HIV-positive women taking oral contraceptives and the protease inhibitor nelfinavir are significantly more likely to experience contraceptive failure and become pregnant, according to a retrospective United States study published in the September 1st edition of the Journal of Acquired Immune Deficiency Syndromes. The Investigators, in New Orleans, recommend that women taking nelfinavir should use additional contraceptive methods.
Significant interactions between most protease inhibitors or non-nucleoside reverse transcriptase inhibitors (NNRTIs) and oral contraceptives containing ethinyl oestradiol and norethindrone has long been recognised, and women taking most protease inhibitors or NNRTIs are recommended not to rely on oral contraception.
The incidence of oral contraceptive failure amongst women taking highly active antiretroviral therapy (HAART) has not, however, been examined.

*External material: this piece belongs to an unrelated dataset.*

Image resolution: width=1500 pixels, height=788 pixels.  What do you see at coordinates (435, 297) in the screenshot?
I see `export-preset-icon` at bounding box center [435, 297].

Accordingly, investigators conducted a retrospective review of the records of 2053 HIV-positive women who received care at an HIV clinic in New Orleans between 1997 and 2002.

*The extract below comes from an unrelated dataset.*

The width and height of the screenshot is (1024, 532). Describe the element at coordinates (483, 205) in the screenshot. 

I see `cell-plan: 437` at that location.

A total of 41 women were identified as being pregnant and taking oral contraceptives in the same six-month period. Further analysis revealed that eleven of these women became pregnant whilst using oral contraceptives.
When the investigators looked at the antiretrovirals prescribed to the women using oral contraceptives they found that women taking nelfinavir were significantly more likely to become pregnant (p < 0.05) and that women prescribed indinavir were significantly less likely to become pregnant (p < 0.05).
These results were consistent with known pharmacological interactions between protease inhibitors and oral contraceptives. Nelfinavir reduces levels of norethindrone by 18% and levels of ethinyl estradiol by 47%. By contrast, indinavir increases levels of norethindrone by 26% and levels of ethinyl estradiol by 24%.
"Women taking nelfinavir should use additional or alternative contraceptive methods", conclude the investigators.
Clark RA et al. Population-based study evaluating association between selected antiretroviral therapies and potential oral contraceptive failure. J Acquir Immune Defic Syndr 37: 1219-1220, 2004.